Keeping the common stock outstanding is a serious problem. Fannie and Freddie, once powerful institutions backed by Washington insiders and the titans of banking, are at the weakest they have ever been. Their shareholders and executives have been knocked back on the heels. If we can't knock out the shareholders now, we're not going to knock them out later. If anything, leaving them standing probably indicates we'll end up lining their pockets with taxpayer financing later.
As time goes on, the holders of Fannie and Freddie will likely grow stronger and seek to exercise their political muscle once again. In a year or two, regardless of who gets elected president, the Treasury Department will not likely be staffed with quite so many critics of the mortgage companies or ideological (if often inconsistent) free-marketeers.
Despite reassurances that taxpayers will be put before the shareholders, this deal is unlikely to stick. One economic reason is that the economic benefits available to shareholders are highly concentrated in powerful institutional investors, while the costs are widely dispersed. The direct benefits of guarantees and subsidies can be quite large for a relatively small group of people and institutions, such as banks, pension funds and foreign governments. These groups would benefit from changing the deal, keeping the entities afloat with subsidies if necessary, and therefore have strong incentives to lobby for a more beneficial arrangement.
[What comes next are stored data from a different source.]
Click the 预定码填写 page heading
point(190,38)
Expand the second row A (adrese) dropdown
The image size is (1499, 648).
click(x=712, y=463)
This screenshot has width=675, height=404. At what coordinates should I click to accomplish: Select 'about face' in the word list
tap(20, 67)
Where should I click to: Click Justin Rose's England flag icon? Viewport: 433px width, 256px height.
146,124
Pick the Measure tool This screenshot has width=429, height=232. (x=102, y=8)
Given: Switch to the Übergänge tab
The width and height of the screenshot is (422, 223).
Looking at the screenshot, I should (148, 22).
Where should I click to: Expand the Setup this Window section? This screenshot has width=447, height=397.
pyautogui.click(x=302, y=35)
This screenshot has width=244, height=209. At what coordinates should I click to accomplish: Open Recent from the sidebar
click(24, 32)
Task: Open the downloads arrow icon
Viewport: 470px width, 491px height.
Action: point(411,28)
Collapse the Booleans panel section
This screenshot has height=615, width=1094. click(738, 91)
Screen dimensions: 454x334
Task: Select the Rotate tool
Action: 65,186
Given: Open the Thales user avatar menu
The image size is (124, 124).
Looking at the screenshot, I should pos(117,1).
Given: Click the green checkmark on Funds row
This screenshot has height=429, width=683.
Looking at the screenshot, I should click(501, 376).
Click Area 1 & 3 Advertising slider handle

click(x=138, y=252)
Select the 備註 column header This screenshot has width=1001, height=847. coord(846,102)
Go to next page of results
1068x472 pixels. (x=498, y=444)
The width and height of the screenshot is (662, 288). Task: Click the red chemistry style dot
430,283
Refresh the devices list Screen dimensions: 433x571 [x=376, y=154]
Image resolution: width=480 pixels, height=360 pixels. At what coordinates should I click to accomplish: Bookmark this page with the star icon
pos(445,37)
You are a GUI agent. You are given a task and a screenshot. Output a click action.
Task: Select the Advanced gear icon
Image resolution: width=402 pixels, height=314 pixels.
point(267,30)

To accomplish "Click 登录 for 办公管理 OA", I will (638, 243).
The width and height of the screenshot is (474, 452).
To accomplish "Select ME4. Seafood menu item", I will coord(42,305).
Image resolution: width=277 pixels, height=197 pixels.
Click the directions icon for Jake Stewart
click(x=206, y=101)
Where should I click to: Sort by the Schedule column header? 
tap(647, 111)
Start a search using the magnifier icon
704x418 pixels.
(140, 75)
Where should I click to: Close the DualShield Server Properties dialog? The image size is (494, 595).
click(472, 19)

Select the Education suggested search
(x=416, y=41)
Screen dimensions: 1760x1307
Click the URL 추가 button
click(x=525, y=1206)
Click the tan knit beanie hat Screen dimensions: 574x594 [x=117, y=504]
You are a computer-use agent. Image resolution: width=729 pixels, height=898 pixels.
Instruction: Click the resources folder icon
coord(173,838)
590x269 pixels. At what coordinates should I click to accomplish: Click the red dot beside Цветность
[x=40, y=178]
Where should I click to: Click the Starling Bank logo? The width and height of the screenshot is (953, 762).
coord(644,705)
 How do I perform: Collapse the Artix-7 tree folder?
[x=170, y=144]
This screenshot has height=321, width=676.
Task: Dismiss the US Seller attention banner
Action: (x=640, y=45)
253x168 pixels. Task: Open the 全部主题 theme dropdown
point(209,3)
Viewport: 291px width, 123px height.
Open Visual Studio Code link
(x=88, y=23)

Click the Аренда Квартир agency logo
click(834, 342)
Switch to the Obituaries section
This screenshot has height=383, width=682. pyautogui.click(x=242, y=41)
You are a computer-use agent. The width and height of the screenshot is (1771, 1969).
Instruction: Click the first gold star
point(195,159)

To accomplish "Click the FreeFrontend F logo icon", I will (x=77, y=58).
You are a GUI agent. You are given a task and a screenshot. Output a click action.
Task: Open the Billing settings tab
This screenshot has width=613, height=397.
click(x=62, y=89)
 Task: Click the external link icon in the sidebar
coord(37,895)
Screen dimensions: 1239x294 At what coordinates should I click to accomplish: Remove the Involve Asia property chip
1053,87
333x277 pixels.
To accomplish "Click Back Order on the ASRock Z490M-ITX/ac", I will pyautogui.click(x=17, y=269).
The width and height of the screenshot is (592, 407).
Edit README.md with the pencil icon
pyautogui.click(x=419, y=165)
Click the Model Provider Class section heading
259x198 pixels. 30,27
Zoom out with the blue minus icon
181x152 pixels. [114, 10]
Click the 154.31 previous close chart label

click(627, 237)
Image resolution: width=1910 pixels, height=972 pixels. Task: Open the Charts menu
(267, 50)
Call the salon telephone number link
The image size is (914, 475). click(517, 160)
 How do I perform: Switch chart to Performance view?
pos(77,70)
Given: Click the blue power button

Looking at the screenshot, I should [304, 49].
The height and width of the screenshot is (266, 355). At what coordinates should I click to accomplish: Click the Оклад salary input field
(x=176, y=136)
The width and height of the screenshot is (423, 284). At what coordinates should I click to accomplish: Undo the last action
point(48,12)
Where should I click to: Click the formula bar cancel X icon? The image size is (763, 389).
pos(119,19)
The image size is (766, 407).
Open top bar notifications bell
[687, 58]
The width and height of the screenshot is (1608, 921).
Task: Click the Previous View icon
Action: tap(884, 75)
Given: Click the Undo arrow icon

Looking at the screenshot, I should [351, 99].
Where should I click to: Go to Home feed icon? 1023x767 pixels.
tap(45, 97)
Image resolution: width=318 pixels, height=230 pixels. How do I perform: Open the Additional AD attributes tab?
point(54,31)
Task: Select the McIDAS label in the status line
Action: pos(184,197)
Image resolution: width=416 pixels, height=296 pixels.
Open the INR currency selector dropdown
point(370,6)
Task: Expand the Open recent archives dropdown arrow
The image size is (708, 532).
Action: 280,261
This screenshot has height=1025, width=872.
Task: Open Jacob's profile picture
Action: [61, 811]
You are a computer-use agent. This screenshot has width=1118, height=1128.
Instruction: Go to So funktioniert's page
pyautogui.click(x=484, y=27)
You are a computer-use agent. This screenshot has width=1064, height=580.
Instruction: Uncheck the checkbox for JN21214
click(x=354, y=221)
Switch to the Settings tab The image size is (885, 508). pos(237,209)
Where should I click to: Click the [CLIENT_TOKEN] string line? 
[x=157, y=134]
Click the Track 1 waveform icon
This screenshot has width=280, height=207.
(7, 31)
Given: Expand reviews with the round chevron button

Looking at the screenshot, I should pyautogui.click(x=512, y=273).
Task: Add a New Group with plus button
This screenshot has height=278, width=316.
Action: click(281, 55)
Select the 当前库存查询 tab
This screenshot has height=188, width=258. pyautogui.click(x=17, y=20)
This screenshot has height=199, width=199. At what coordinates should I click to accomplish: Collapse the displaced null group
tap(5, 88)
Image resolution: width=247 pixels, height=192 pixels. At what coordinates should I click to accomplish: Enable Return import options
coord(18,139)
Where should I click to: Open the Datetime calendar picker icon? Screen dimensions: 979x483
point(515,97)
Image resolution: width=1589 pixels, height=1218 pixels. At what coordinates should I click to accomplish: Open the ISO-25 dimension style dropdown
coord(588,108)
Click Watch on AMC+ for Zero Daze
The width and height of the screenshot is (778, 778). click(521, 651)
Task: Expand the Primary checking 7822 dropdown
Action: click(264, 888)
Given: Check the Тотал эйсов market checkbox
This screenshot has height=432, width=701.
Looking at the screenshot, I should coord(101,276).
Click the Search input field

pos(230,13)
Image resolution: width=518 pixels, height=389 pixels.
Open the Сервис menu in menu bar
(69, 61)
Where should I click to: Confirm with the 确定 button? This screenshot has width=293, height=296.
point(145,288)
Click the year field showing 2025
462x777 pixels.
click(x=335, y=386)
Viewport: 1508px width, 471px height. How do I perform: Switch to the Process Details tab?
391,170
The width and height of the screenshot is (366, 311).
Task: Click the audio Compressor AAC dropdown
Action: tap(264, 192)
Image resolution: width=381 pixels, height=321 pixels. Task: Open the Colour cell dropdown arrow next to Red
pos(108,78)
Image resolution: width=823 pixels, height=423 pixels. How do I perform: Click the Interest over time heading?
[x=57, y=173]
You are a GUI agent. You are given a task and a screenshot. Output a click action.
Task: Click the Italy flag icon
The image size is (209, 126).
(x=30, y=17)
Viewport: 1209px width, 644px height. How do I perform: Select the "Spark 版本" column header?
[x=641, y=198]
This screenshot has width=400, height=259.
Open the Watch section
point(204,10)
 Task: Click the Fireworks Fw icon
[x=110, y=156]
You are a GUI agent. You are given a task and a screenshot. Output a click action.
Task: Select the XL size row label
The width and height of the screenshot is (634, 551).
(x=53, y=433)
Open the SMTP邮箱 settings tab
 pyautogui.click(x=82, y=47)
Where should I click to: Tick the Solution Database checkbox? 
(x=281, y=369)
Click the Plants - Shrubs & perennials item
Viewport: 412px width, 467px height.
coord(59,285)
The costs of ongoing bailouts and subsidies, while large in aggregate, are likely small when spread over the tax-paying population. A large group of taxpayers facing relatively minimal costs will have minimal incentives to monitor the arrangement, much less organize and lobby against modifications that serve special interests. The organizational costs alone are probably prohibitive of effective public policing of this take out. Although this is being played as the Treasury "seizing" Fannie and Freddie, it may well end up as Fannie and Freddie seizing the Treasury.